At least two attorneys, who spoke on condition of anonymity, said they were concerned that the high court in East London may disappear in the rationalisation process.
Eastern Cape judge president Selby Mbenenge confirmed that he had made representations to the committee on behalf of his division, but said it was not the right time to share his representations.
At face value, it seems unrealistic that after rationalisation the high courts in East London and Bhisho — 55km apart — can exist as jurisdictionally separate, fully staffed courts.
East London’s attorneys’ association has yet to discuss the matter, while the Bhisho Society of Advocates did not respond to a request for comment.
The former chairperson of the Bhisho Society of Advocates, Mzwai Ntsaluba, has previously said that the crisscrossing of jurisdictional boundaries was a huge distortion that meant additional costs for litigants, including appointing correspondent attorneys.

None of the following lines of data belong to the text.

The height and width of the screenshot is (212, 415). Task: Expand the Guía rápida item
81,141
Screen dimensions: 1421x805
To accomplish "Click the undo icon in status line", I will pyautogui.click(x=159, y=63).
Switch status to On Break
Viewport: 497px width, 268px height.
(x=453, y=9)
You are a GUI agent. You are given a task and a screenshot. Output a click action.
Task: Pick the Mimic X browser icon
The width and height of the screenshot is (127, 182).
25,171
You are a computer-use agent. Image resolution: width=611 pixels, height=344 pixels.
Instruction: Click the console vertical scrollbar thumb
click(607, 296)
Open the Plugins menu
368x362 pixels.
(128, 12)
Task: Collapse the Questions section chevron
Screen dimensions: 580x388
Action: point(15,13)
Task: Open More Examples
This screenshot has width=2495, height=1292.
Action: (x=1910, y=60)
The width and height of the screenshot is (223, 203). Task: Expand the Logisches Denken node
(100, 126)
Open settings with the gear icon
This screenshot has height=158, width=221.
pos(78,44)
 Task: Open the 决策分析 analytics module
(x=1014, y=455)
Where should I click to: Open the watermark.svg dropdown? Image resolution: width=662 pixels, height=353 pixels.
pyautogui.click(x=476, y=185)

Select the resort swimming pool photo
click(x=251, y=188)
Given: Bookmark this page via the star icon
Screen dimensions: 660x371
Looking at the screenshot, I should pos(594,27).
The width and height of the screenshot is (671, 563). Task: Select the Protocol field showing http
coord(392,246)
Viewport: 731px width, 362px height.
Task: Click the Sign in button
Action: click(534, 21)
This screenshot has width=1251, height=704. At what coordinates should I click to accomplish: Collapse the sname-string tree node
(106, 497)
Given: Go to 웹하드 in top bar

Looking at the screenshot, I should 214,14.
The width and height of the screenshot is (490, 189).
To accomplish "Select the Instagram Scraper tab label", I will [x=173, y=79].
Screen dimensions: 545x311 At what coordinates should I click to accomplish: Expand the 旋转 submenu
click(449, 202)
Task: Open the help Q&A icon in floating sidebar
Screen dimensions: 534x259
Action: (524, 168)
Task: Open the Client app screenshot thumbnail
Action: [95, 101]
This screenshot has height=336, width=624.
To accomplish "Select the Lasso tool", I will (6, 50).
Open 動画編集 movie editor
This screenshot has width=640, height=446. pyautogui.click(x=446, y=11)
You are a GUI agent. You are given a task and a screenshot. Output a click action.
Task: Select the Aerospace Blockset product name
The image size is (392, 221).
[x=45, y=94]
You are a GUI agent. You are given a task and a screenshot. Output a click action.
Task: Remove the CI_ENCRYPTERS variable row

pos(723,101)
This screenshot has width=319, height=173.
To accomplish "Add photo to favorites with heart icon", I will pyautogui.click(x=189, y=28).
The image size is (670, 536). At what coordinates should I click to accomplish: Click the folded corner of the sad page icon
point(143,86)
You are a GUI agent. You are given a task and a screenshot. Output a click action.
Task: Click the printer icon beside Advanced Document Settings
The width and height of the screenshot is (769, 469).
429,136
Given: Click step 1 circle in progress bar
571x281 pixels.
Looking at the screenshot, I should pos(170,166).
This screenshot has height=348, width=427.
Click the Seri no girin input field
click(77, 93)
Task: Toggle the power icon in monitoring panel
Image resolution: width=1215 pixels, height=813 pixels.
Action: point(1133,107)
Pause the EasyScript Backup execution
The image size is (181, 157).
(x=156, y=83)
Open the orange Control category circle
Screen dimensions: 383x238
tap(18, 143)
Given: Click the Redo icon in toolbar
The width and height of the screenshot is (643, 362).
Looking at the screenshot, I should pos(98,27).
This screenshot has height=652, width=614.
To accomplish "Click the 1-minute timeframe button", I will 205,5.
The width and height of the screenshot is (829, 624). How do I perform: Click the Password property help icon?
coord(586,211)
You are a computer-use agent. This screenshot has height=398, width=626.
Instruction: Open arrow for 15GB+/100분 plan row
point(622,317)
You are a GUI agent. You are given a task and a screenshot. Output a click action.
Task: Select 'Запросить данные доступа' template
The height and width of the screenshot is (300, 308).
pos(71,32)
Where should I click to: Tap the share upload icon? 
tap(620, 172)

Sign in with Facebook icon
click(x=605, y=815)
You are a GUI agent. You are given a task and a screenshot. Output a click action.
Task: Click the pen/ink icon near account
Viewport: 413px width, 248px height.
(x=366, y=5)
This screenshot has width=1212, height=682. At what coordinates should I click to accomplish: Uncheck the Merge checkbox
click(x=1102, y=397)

But there has been little public communication and no public participation in the processes thus far, with Lamola accepting national council of provinces member Enoch Mthethwa’s suggestion on Tuesday that parliamentary constituency offices be used to share information about the rationalisation.
The spokesperson for the justice department, Chrispin Phiri, said that although the rationalisation committee would consider “the user experience” from the point of view of judges and legal practitioners, it had a constitutional obligation to consult and hear of the experiences of people living in these areas.
He said it was possible that once the committee’s first report was produced, the public would be invited to make submissions, so that the process could be finalised by 2023.
The justice department has already dealt with rationalisation and provisioning of the magistrates’ courts.